→ **Document passage**:
Justice Jackson’s remark in Morissette v. United States, 342 U.S. 246, 260, 72 S.Ct. 240, 96 L.Ed. 288 (1952), regrettably, still applies: “Neither this Court nor, so far as we are aware, any other has undertaken to delineate a precise line or set forth comprehensive criteria for distinguishing between crimes that require a mental element and crimes that do not. We attempt no closed definition, for the law on the subject is neither settled nor static.”
One feature of a statute is obvious, but it should not be overlooked: whether it makes a strict-liability offense a crime. Strict liability is frequently associated with torts, regulations, and “civil offenses” which impose a penalty but that are not crimes. Some commentators insist that strict liability has no place, or should have no place, in the law of crimes.31 Such views influenced the American Law Institute in drafting the Model Penal Code, in which a strict liability offense must be classified as a “violation,” see Model Penal Code § 2.05, and “[a] violation does not constitute a crime,” id. § 1.04(5).

→ **Data supplied**:
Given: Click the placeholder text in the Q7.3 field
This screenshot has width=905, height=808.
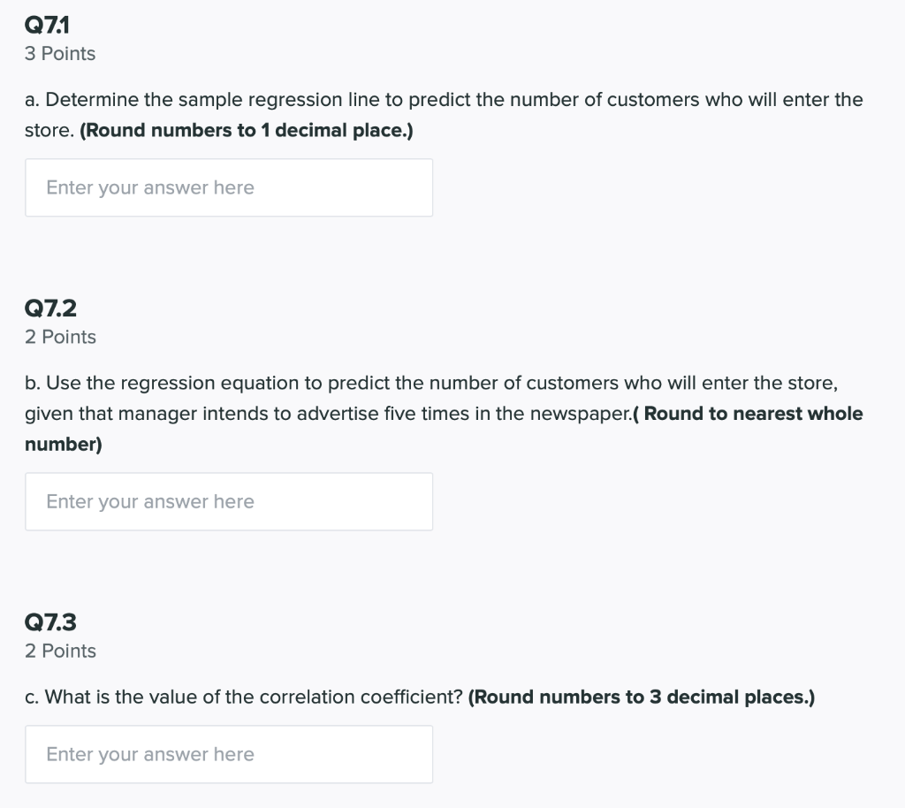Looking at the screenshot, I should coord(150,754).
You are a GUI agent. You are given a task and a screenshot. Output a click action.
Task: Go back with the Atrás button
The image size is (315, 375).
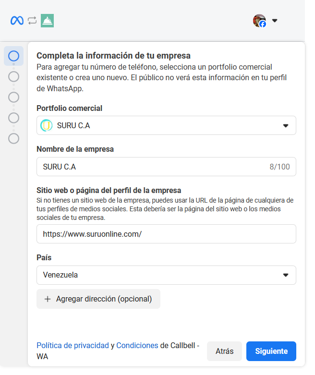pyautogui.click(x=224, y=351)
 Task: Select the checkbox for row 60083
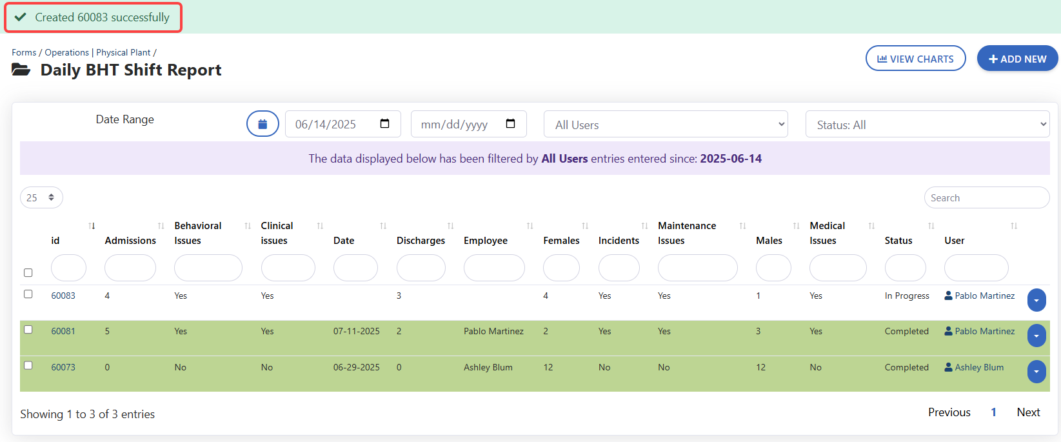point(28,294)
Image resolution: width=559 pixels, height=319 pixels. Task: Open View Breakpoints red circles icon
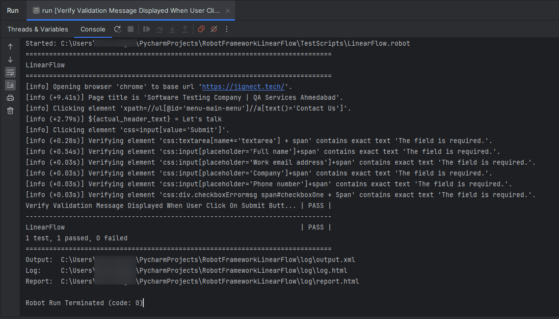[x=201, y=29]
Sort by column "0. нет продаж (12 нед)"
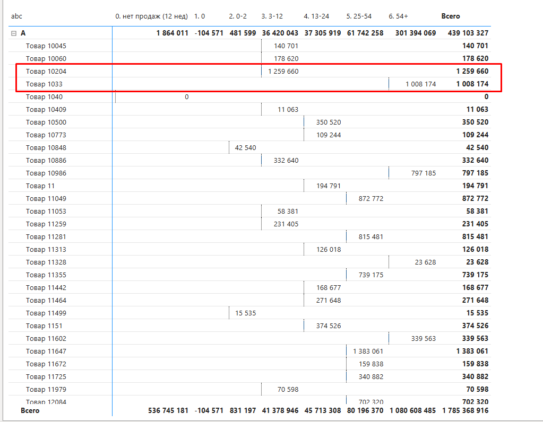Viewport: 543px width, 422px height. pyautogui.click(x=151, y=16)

* * *

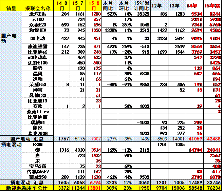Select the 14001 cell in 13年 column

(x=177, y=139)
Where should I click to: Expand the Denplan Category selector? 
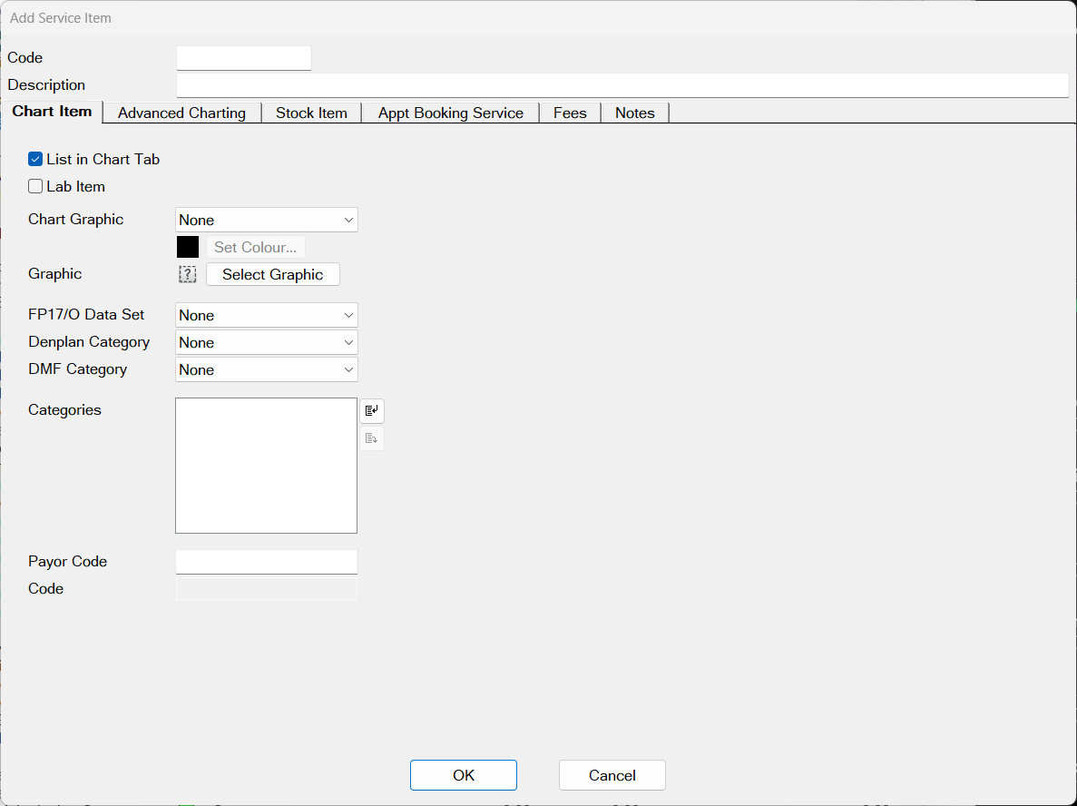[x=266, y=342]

→ **Instructions**:
(a) In the passage on strict liability, what must a strict liability offense be classified as under the Model Penal Code?
(b) Translate this sentence from the passage on strict liability into Spanish: "Strict liability is frequently associated with torts, regulations, and “civil offenses” which impose a penalty but that are not crimes."
The lines between the text and this point are separate material that is unrelated to the text.

→ **Task responses**:
(a) A "violation."

(b) La responsabilidad objetiva se asocia con frecuencia a la responsabilidad extracontractual, a las normas reglamentarias y a las «infracciones civiles», que imponen una sanción pero no son delitos.